Christine Kammerer, political scientist M.A., alternative practitioner (psychotherapy), freelance journalist and trainer. Professional background: Federal Office for Migration and Refugees, Federal Agency for Political Education, German Child Protection Association.

by Christine Kammerer



© Robert Kneschke - Fotolia.com
Digital media have become an indispensable part of our everyday lives. They influence how we think and act and are part of everyday life for children and adolescents from kindergarten age at the latest. So it makes sense in every respect to teach adolescents how to use the technology and the content presented there in a meaningful way. But how much digitality makes sense? It is said again and again that German schools are lagging behind when it comes to equipping them with digital media, just because not every child there already works with a tablet. It is assumed that German students are not equipped for the future and will therefore miss out on the international competition. But what is it really about such critical comments? Do German schools have some catching up to do here? This article primarily examines the question of whether digital media really have as positive an effect on learning success as is so often claimed.
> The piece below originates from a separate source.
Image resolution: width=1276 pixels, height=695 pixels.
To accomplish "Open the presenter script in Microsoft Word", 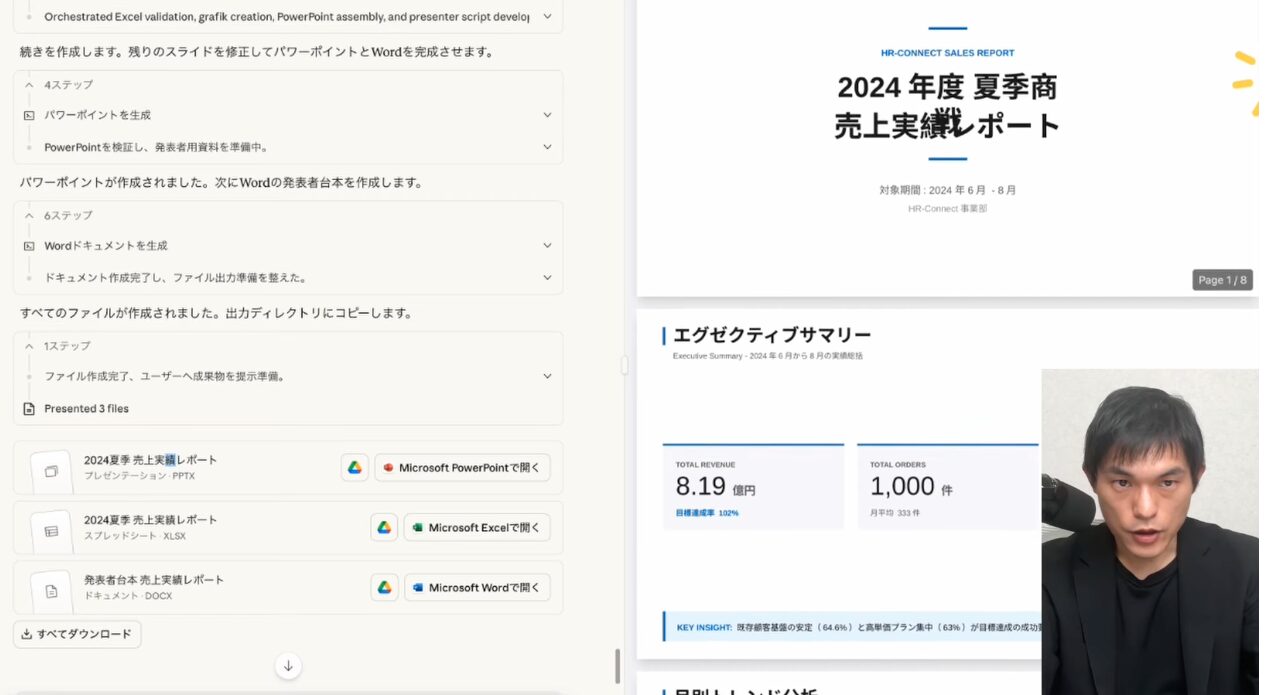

Education in the digital world

Digital competence is undisputedly a central and necessary skill in the modern knowledge society. It almost goes without saying that children have to be informed about the opportunities and risks and the advantages and disadvantages of dealing with them. From the point at which you begin to take your first steps with digital media. Of course, this presupposes that not only the students themselves, but also the teachers in schools must have the appropriate media skills.

The Standing Conference therefore published a resolution in 2016 with corresponding consequences for teacher training and school development. Among other things, it propagates the expansion of the technical infrastructure: up to the year 2021, pupils should "be able to use a digital learning environment and access to the Internet at any time if it makes sense from an educational point of view in the course of the lesson". This requirement contains a small subordinate clause that makes the attentive reader sit up and take notice:

"... if it makes sense from a pedagogical point of view in the course of the lesson".

How effective is learning with digital media?

It is obvious that the use of digital media does not always make sense. The first studies, such as those by education researcher Bardo Herzig for the Bertelsmann Foundation, are now available that point the way for the use of virtual learning environments. Even if it raises more questions than it can answer. If only because the topic is still very young, although development is progressing rapidly overall. In general, this study found that the question of whether tablets are better in class than conventional methods of imparting knowledge is misleading. It simply depends on the objectives and framework conditions of the teaching unit whether the use of digital media has the desired effect. In the school context, this usually consists of measurable learning success, i.e.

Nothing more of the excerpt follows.